What’s in it for bikes?
The first few times I heard about Vision Zero I thought it was all about cars and pedestrians. Shahum cleared up that misperception. Vision Zero is about safe streets, which will benefit drivers, pedestrians and bicyclists alike, and Shahum sees Vision Zero as a way to bring us all together. “People on bikes can sometimes be characterized as singularly-focused, or only interested in bike issues,” she says, “I think bicyclists can help lead the way toward Vision Zero and also show how much we care about the safety of the entire community.” If all road users are safer, Shahum explains, bike riders will get more respect and more people will be drawn to use bikes for transportation and recreation. These new users could include families, many of whom currently don’t ride together because they’re afraid. “If U.S. communities follow the lead of successful Vision Zero cities in Sweden, Germany,” Shahum theorizes, “we’ll offer families more fun, affordable and easy ways to move around together.”
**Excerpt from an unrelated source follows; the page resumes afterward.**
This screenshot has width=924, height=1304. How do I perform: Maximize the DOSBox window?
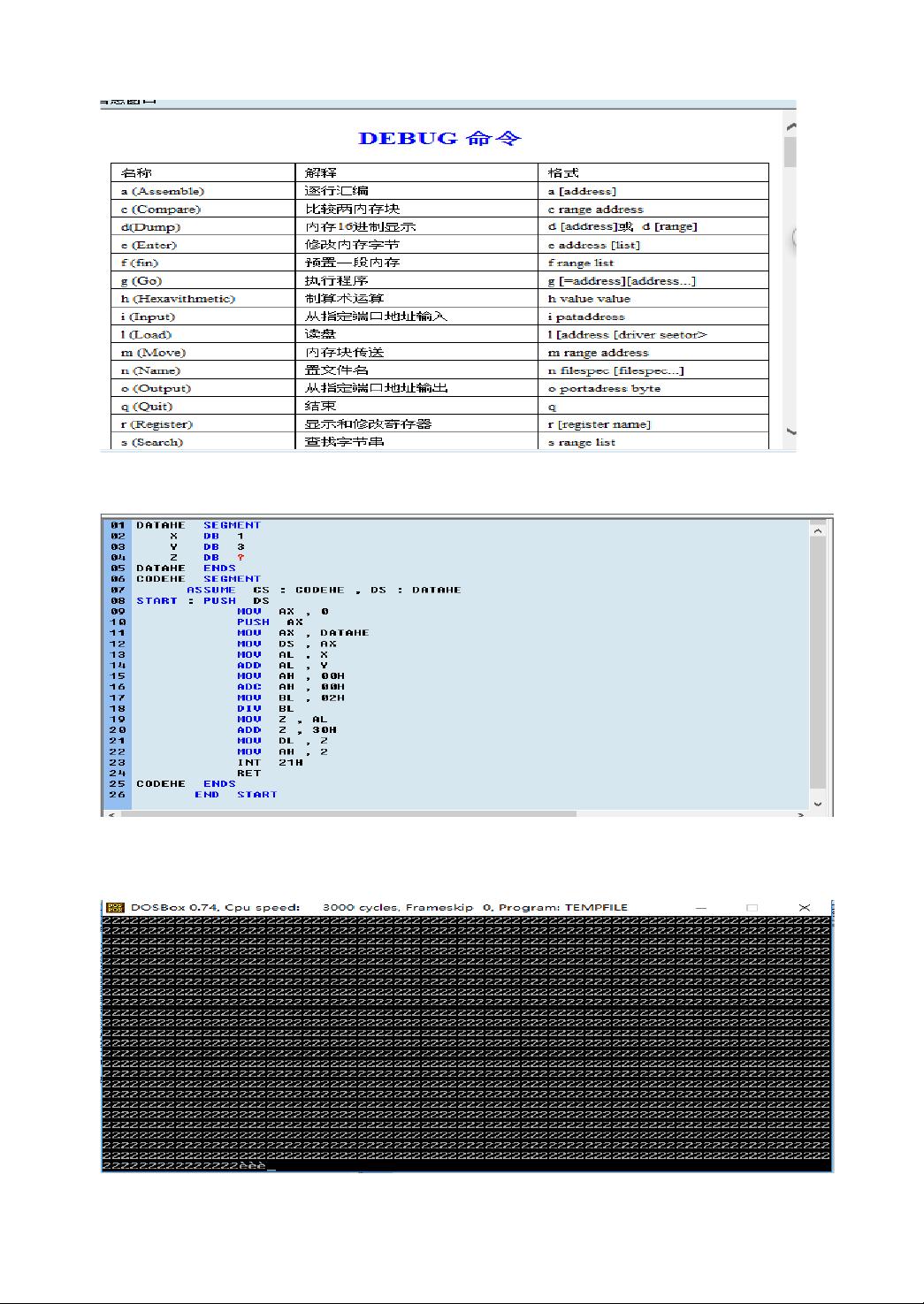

Is it too radical for the U.S?
For many, myself included, the biggest question about Vision Zero is if it is even possible. Shahum was initially in that camp herself. “I was originally concerned that setting such a high — or in this case, low — goal would not be taken seriously,” she explains, “but now I realize that only by setting such a strong, clear goal can we change our thinking about safe mobility.” Vision Zero gets peoples’ attention, it makes us think, and it causes us to envision a future in which zero traffic deaths and serious injuries is the reality. We need to see each death and injury as preventable, so zero is really the only option. I still wondered if it was a radical idea, something borrowed from Europe that would have a hard time getting mainstream support in the U.S. Shahum has heard this before. “I usually explain to people that Vision Zero is about making sure that they and their families and their friends have the right to move around their communities safely without being endangered needlessly.” When you look at it that way, it’s hard to disagree with Shahum’s final thought: “not so radical, huh?”